Give the lines of the entries below as a JSON list of strings, one string per line, omitting blank lines.

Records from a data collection
____

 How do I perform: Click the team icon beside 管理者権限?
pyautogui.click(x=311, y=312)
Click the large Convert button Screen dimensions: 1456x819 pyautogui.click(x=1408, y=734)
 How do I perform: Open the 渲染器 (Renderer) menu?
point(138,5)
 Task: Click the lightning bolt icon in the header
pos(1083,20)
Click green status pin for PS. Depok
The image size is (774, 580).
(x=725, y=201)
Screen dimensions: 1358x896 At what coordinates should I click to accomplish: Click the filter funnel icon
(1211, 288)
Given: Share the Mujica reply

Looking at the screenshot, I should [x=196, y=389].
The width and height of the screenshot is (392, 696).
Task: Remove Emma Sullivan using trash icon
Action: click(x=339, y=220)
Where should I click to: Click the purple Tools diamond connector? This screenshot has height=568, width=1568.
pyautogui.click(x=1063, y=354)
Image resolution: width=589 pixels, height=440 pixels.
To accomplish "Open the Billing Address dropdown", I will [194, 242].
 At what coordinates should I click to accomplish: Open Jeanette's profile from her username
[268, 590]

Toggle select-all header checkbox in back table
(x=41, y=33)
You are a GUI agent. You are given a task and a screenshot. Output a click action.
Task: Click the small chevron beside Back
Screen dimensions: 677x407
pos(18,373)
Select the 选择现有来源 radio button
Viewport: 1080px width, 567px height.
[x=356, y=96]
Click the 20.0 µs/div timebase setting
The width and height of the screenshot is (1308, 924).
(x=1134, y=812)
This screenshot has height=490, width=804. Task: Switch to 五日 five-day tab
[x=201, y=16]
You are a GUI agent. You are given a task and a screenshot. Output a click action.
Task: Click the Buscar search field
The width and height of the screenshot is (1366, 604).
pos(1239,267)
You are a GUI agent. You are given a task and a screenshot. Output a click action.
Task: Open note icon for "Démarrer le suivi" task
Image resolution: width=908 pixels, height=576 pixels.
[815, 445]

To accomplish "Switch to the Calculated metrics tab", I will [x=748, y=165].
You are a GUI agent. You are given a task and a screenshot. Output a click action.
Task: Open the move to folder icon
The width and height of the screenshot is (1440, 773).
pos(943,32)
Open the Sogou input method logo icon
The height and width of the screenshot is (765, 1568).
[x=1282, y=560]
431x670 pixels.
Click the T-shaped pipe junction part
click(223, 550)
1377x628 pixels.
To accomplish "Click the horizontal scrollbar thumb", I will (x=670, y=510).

____

> **Solution for this exercise**
[
  " How do I perform: Click the team icon beside 管理者権限?",
  "pyautogui.click(x=311, y=312)",
  "Click the large Convert button Screen dimensions: 1456x819 pyautogui.click(x=1408, y=734)",
  " How do I perform: Open the 渲染器 (Renderer) menu?",
  "point(138,5)",
  " Task: Click the lightning bolt icon in the header",
  "pos(1083,20)",
  "Click green status pin for PS. Depok",
  "The image size is (774, 580).",
  "(x=725, y=201)",
  "Screen dimensions: 1358x896 At what coordinates should I click to accomplish: Click the filter funnel icon",
  "(1211, 288)",
  "Given: Share the Mujica reply",
  "Looking at the screenshot, I should [x=196, y=389].",
  "The width and height of the screenshot is (392, 696).",
  "Task: Remove Emma Sullivan using trash icon",
  "Action: click(x=339, y=220)",
  "Where should I click to: Click the purple Tools diamond connector? This screenshot has height=568, width=1568.",
  "pyautogui.click(x=1063, y=354)",
  "Image resolution: width=589 pixels, height=440 pixels.",
  "To accomplish \"Open the Billing Address dropdown\", I will [194, 242].",
  " At what coordinates should I click to accomplish: Open Jeanette's profile from her username",
  "[268, 590]",
  "Toggle select-all header checkbox in back table",
  "(x=41, y=33)",
  "You are a GUI agent. You are given a task and a screenshot. Output a click action.",
  "Task: Click the small chevron beside Back",
  "Screen dimensions: 677x407",
  "pos(18,373)",
  "Select the 选择现有来源 radio button",
  "Viewport: 1080px width, 567px height.",
  "[x=356, y=96]",
  "Click the 20.0 µs/div timebase setting",
  "The width and height of the screenshot is (1308, 924).",
  "(x=1134, y=812)",
  "This screenshot has height=490, width=804. Task: Switch to 五日 five-day tab",
  "[x=201, y=16]",
  "You are a GUI agent. You are given a task and a screenshot. Output a click action.",
  "Task: Click the Buscar search field",
  "The width and height of the screenshot is (1366, 604).",
  "pos(1239,267)",
  "You are a GUI agent. You are given a task and a screenshot. Output a click action.",
  "Task: Open note icon for \"Démarrer le suivi\" task",
  "Image resolution: width=908 pixels, height=576 pixels.",
  "[815, 445]",
  "To accomplish \"Switch to the Calculated metrics tab\", I will [x=748, y=165].",
  "You are a GUI agent. You are given a task and a screenshot. Output a click action.",
  "Task: Open the move to folder icon",
  "The width and height of the screenshot is (1440, 773).",
  "pos(943,32)",
  "Open the Sogou input method logo icon",
  "The height and width of the screenshot is (765, 1568).",
  "[x=1282, y=560]",
  "431x670 pixels.",
  "Click the T-shaped pipe junction part",
  "click(223, 550)",
  "1377x628 pixels.",
  "To accomplish \"Click the horizontal scrollbar thumb\", I will (x=670, y=510)."
]